"""

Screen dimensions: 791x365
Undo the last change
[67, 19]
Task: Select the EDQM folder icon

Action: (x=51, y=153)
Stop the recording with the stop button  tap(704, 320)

"""
"""

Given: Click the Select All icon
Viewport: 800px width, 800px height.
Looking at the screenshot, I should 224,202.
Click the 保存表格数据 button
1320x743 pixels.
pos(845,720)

"""
"""

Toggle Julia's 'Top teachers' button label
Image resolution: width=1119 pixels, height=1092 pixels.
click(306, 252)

"""

**TASK TO CARRY OUT:** In the material above, lay out everything from the line containing "Given: Click the Select All icon" down to the line containing "pos(845,720)", both included, as a Markdown table with the columns Row and Line. Number each line in the Row column and leave out any blank lines.

**SOLUTION:**
| Row | Line |
|---|---|
| 1 | Given: Click the Select All icon |
| 2 | Viewport: 800px width, 800px height. |
| 3 | Looking at the screenshot, I should 224,202. |
| 4 | Click the 保存表格数据 button |
| 5 | 1320x743 pixels. |
| 6 | pos(845,720) |